Frequently asked questions about high-control environments
If you’re not sure whether your experience “counts” as a high-control environment, you’re not alone. Many people first come to therapy asking, “Was it really that bad?” or “Could this really happen in a church, gym, residency, or relationship?”, or “Are creative residencies and art schools sometimes cult‑like?”
The questions below reflect what people in California often search for when they’re trying to make sense of their story; you’re welcome to skim and see what resonates for you.
Edgar Fabián Frías, LMFT, offers affirming online therapy across California for people healing from high-control environments, cults, and coercive control.
Before we dive in, let me introduce myself, my name is Edgar and I am a trauma‑informed, queer and trans‑affirming online therapy in California for survivors of high‑control environments.
How do I know if I’m in a high-control group or cult?
You may be in a high-control group or cult if your everyday behavior is tightly controlled, you’re discouraged from trusting your own judgment, and questioning the leader or doctrine leads to shame or punishment. High-control groups often isolate you from outside perspectives and insist that leaving is dangerous or morally wrong.
Can a church be a high-control environment without being a “cult”?
Yes.
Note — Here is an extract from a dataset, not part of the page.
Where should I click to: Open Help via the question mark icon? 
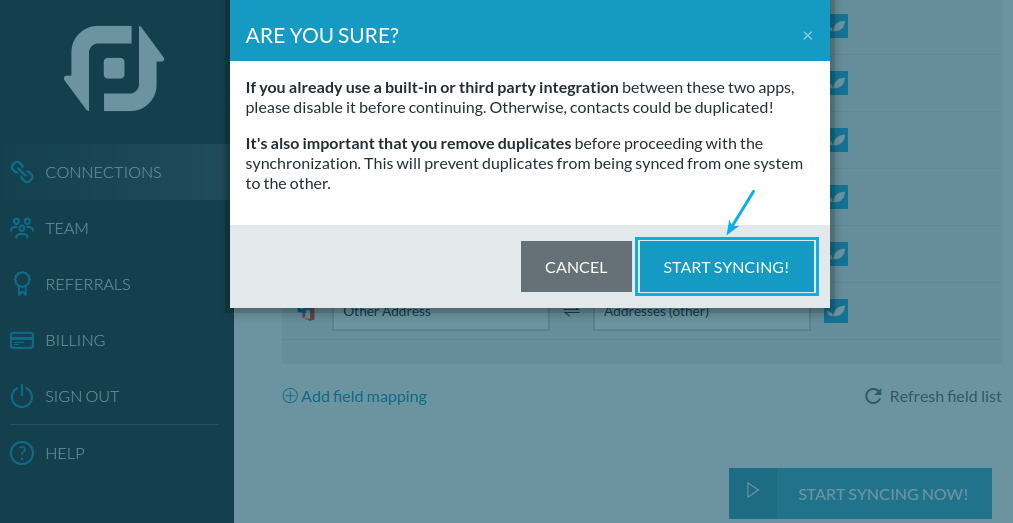(22, 453)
Many people experience religious trauma in churches or spiritual communities that never use the word “cult.” High-control churches often demand total obedience through coercive control, frame doubts as sin, and treat those who leave as spiritually sick, dangerous, or erased, even if the group looks “normal” from the outside.
High-control environments don’t just happen in churches, gyms, yoga studios, and wellness centers can also create cult-like dynamics and coercive control.
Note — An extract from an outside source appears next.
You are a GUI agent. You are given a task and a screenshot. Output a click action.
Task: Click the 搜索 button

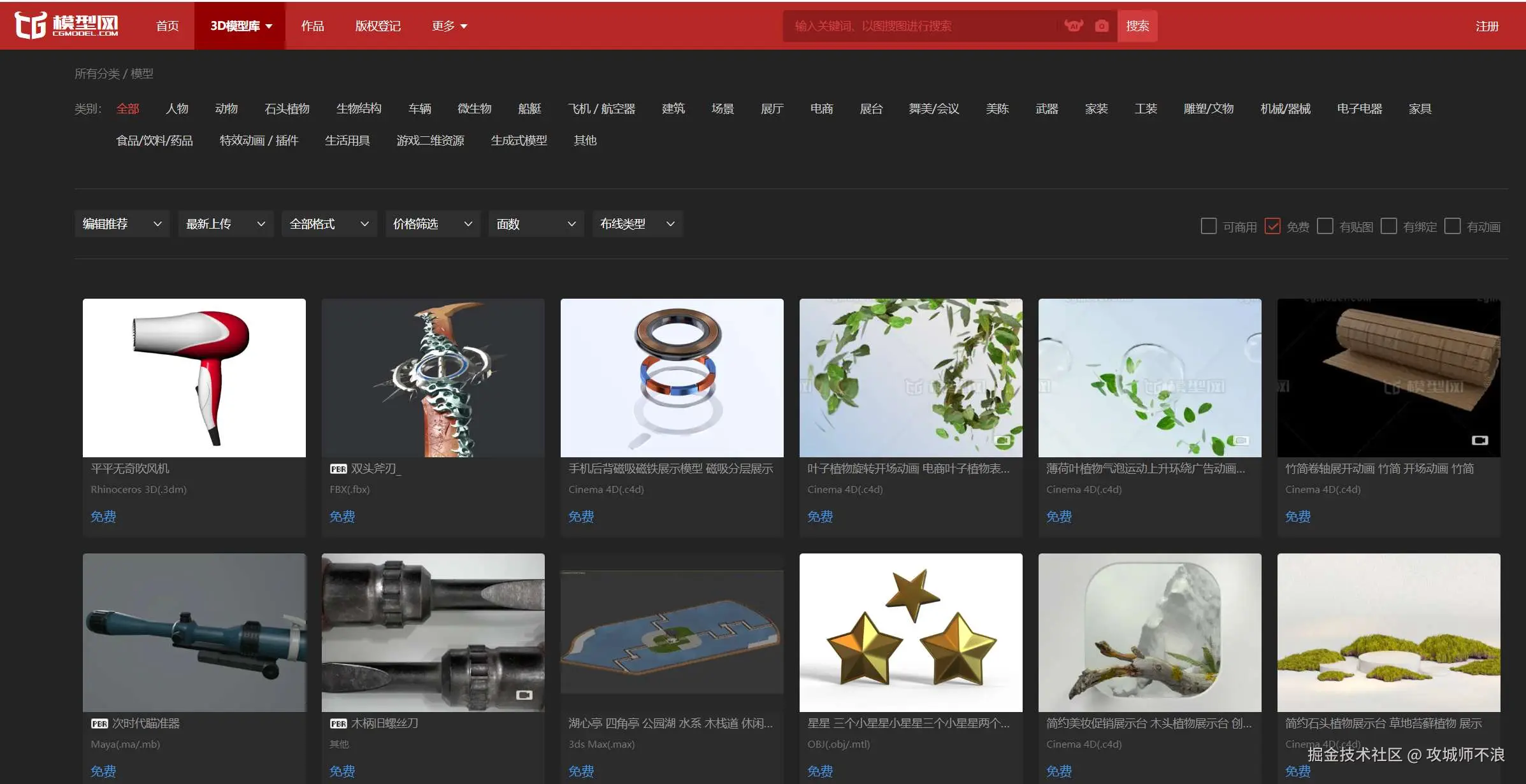1137,26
Can gyms, yoga studios, or wellness communities be high-control environments?
Absolutely. High-control environments can exist in gyms, yoga studios, fitness cults, and wellness spaces that rigidly control food, exercise, and daily routines while shaming any deviation. These spaces may glorify overwork, discourage rest, and treat boundaries or dissent as negativity, disloyalty, or “lack of commitment.” There is a difference though between what would be considered a “toxic yoga environment” or a “toxic gym” vs a high-control environment and that is the level of control, coercion, and commitment that is expected from you as an attendant.
What are signs my relationship is high-control or coercively controlling?
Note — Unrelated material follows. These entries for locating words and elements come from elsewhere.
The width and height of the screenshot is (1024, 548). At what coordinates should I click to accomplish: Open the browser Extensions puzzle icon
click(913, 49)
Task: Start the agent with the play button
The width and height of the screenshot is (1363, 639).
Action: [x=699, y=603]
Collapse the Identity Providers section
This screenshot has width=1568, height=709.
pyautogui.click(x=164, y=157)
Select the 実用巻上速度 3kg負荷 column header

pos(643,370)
In a high-control relationship, one person slowly dictates what you wear, who you see, where you go, and how you spend money, while insisting it’s for your safety or because they “care.” Saying no often leads to rage, sulking, silent treatment, or threats, and you start editing yourself to avoid conflict or abandonment.
Why do I still feel anxious or ashamed after leaving a high-control environment?
Many survivors of high-control environments report long-term anxiety, shame, hypervigilance, and chronic self-doubt, even after leaving. Your nervous system and sense of identity have been shaped by years of coercive control, which can make ordinary decisions feel frightening or overwhelming.
Academic and graduate programs can be more than “toxic” when fear of retaliation shapes every decision, this is a hallmark of high-control academic environments.
Is my graduate program toxic or is it a high-control environment?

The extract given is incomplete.